### Excerpted data
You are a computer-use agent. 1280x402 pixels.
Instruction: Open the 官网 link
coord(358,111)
--
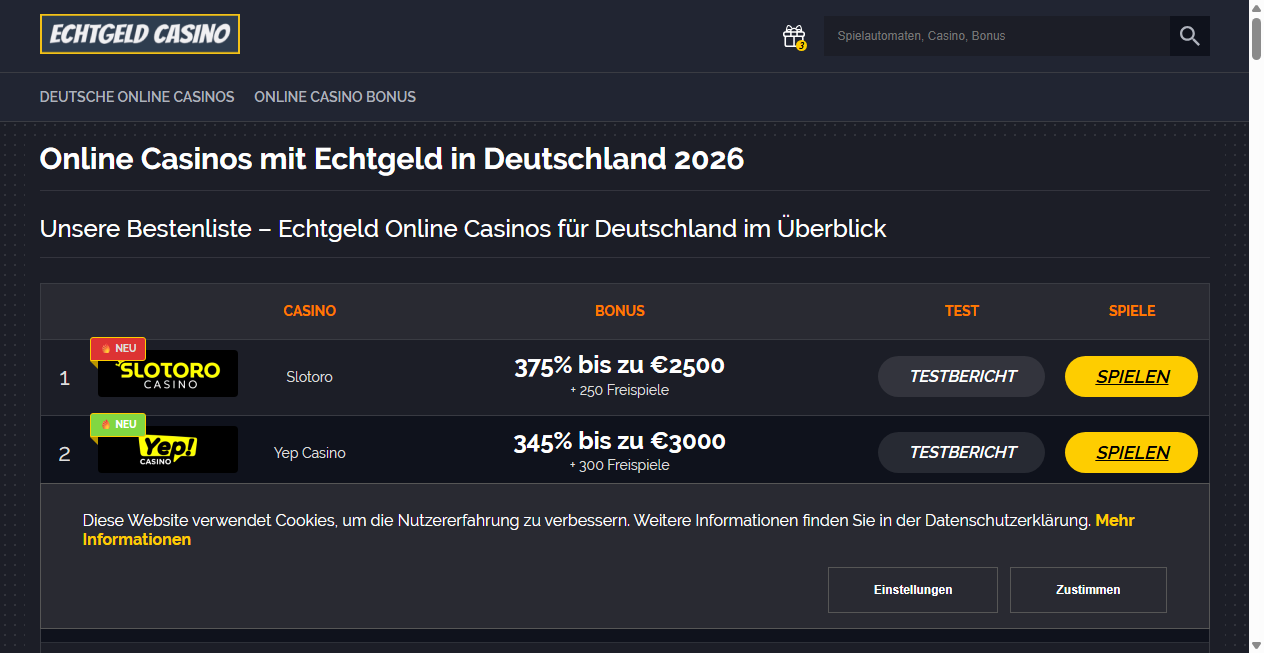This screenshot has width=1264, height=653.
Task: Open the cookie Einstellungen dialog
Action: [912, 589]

### Stated task
Rewrite the data starting with the line with "You are a computer-use" and going on through the line with "coord(358,111)", changing "link" to "tab" and leaving everything else as it is.

### Task output
You are a computer-use agent. 1280x402 pixels.
Instruction: Open the 官网 tab
coord(358,111)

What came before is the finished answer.